La SEC transmet à la Maison-Blanche sa refonte des règles de garde crypto, sans en dévoiler le contenu
Une réforme qui avance dans le noir. La SEC a transmis le 25 août une proposition de règle à l’OIRA, le bureau de la Maison-Blanche chargé d’examiner les projets de réglementation fédérale, sur la manière dont les conseillers en investissement peuvent conserver des actifs numériques pour le compte de leurs clients. Le texte lui-même reste confidentiel à ce stade, et personne en dehors du régulateur et de la Maison-Blanche n’en connaît le contenu exact.
- La SEC a transmis une proposition de règle à l’OIRA concernant la conservation des actifs numériques par les conseillers en investissement, dont le contenu reste confidentiel.
- Le projet vise à clarifier les procédures de conservation des cryptomonnaies et à remplacer des dispositions obsolètes, tout en cherchant un équilibre entre innovation et protection des clients.
Ce que le texte de la SEC est censé changer
Le projet répond à un vide devenu gênant pour l’ensemble de l’industrie. Selon Bloomberg, la proposition doit clarifier la manière dont les conseillers et sociétés d’investissement peuvent conserver des cryptomonnaies pour leurs clients, et supprimer des dispositions de garde jugées obsolètes par la SEC elle-même face à l’évolution des marchés numériques.

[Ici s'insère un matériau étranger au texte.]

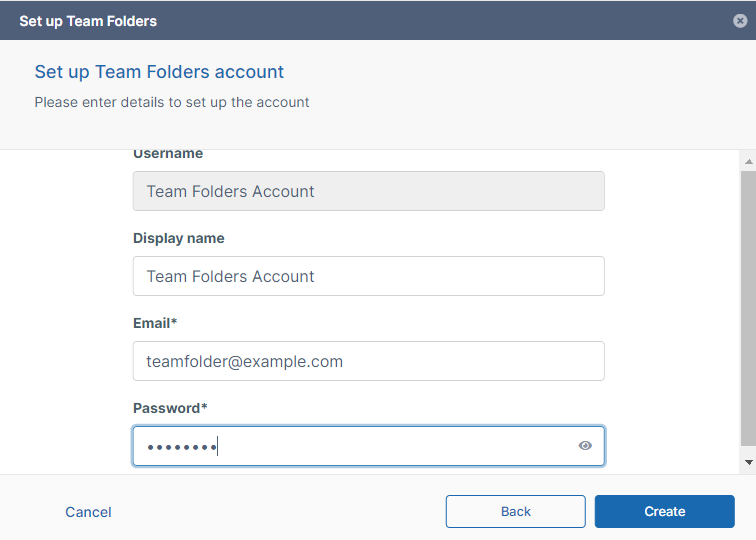Click the scrollbar up arrow

(748, 160)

Ce chantier fait suite à l’abandon, sous l’administration Trump, de la règle plus stricte voulue par l’ère Gensler. Proposé en février 2023 sous la présidence de Gary Gensler, ce texte imposait aux conseillers de signer un contrat de garde strict avec un dépositaire qualifié, garantissant que les cryptos ne seraient ni prêtées ni mises en gage, et toujours séparées des actifs propres de l’intermédiaire.
La SEC doit composer depuis entre deux écueils. Trop de rigidité étouffe l’innovation, trop de laxisme expose les clients. Le groupe de travail crypto mené par la commissaire Hester Peirce planche justement, depuis des mois, sur cet équilibre.
Une procédure qui peut encore durer des mois
Le calendrier reste flou, et c’est précisément ce qui frustre le secteur. Le bureau de la Maison-Blanche, appelé OIRA, peut demander des modifications avant de renvoyer le texte à la SEC, qui devra ensuite voter pour le publier en consultation publique. Rien ne garantit que le texte final ressemble à ce qui circule aujourd’hui en interne.
Ce dossier s’ajoute à une liste déjà longue de chantiers crypto lancés par l’administration cette année, alors que le CLARITY Act, la loi censée répartir les compétences entre SEC et CFTC sur les actifs numériques, reste bloqué au Sénat depuis la pause estivale des élus.
Du côté de l’industrie, l’accueil est plutôt favorable. Summer Mersinger, directrice générale de la Blockchain Association, a salué, selon Cointelegraph, une initiative qui apporte enfin la clarté réglementaire sur mesure que le secteur réclame depuis des années. Un satisfecit qui tranche avec le climat de méfiance qui prévalait encore récemment entre les émetteurs de cryptomonnaies et leur régulateur.
Un chantier de plus dans une année déjà chargée pour la SEC
La règle de garde ne sort pas de nulle part. La SEC avait déjà publié le 18 août sa proposition « Regulation Crypto Assets », un texte de plusieurs centaines de pages fixant pour la première fois des règles écrites plutôt que des poursuites au cas par cas, avec notamment deux exemptions de levée de fonds jusqu’à 75 millions de dollars pour les projets crypto.
Ajouter une réforme de la garde à ce chantier confirme un changement de méthode assumé depuis le début de l’année. Écrire les règles avant les litiges, plutôt que les découvrir devant un tribunal après coup. Le Sénat, de son côté, avance à un tout autre rythme sur le CLARITY Act, dont le vote s’est évaporé juste avant la pause estivale des élus.